O presidente Luiz Inácio Lula da Silva responsabilizou especuladores pela alta dos combustíveis no Brasil em declaração feita nesta quarta-feira (18).
Em cerimônia do Prêmio Mulheres das Águas, Lula atribuiu a escalada global do petróleo aos ataques de Donald Trump ao Irã — e questionou por que um país autossuficiente em produção deveria repassar esse custo ao consumidor.
“Por que o álcool aumentou? Por que a gasolina aumentou se somos autossuficientes? Porque está cheio de gente que gosta de tirar proveito da desgraça”, disse o presidente.
Petróleo quase dobra com conflito no Irã
O barril de petróleo saltou de R$ 65 para R$ 120 após a escalada dos conflitos envolvendo o Irã, segundo Lula. O governo tomou medidas para conter os efeitos internos — incluindo a isenção de impostos sobre combustíveis anunciada na semana passada —, mas o presidente afirmou que parte do mercado aproveitou a instabilidade para praticar reajustes sem justificativa.
O barril já havia superado US$ 100 pela primeira vez desde 2022 antes das declarações de Lula, e analistas alertavam que reajustes maiores chegariam aos postos caso o conflito se prolongasse.
Lula também apontou uma consequência geopolítica inesperada: com o fechamento do Estreito de Ormuz, uma das principais rotas globais de escoamento de petróleo, os Estados Unidos flexibilizaram sanções ao combustível russo para conter a crise de abastecimento. A liberação do petróleo russo havia sido sinalizada por Trump dias antes como uma das saídas para estabilizar os preços globais.

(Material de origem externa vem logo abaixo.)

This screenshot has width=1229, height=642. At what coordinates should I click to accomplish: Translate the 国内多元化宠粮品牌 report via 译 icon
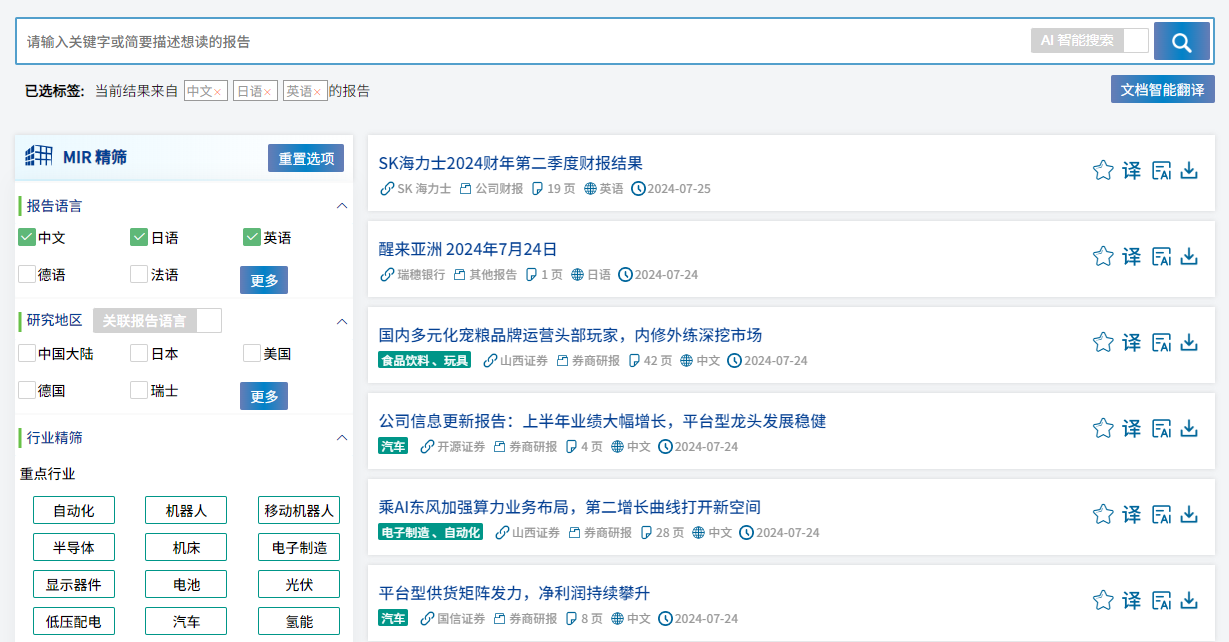[1131, 342]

“Sabem quem está ganhando? A Rússia que estava bloqueada. O Trump liberou o petróleo da Rússia. Pode comprar agora”, declarou o presidente.
Ação contra distribuidoras e postos
Além da isenção tributária, a Advocacia-Geral da União (AGU) avalia entrar com ação judicial por danos morais e materiais coletivos contra distribuidoras e postos de combustíveis, sob o argumento de que os reajustes praticados seriam abusivos e sem respaldo no mercado.
Crítica ao Conselho de Segurança da ONU
Lula também usou o espaço da cerimônia para atacar os membros permanentes do Conselho de Segurança das Nações Unidas — Estados Unidos, China, França, Reino Unido e Rússia — por, na sua avaliação, financiarem guerras em vez de buscarem soluções diplomáticas para os conflitos em curso.
“Decidiram que são donos do mundo e resolveram atacar o que quiserem. E o prejuízo está vitimizando quem? Os trabalhadores e os mais pobres, porque toda desgraça causada pelos ricos arrebenta nas costas de quem não tem nada a ver com isso”, afirmou.
Não é a primeira vez que o presidente faz esse tipo de crítica. Duas semanas antes, Lula já havia cobrado os membros permanentes do Conselho pela preferência em financiar guerras em vez de combater a fome mundial.
Lula defende uma reformulação do órgão para que reflita o mundo contemporâneo. Seu argumento é que a estrutura concentrada nas grandes potências, definida no pós-Segunda Guerra Mundial, dificulta avanços diplomáticos e contribui para a perpetuação de conflitos ao redor do globo.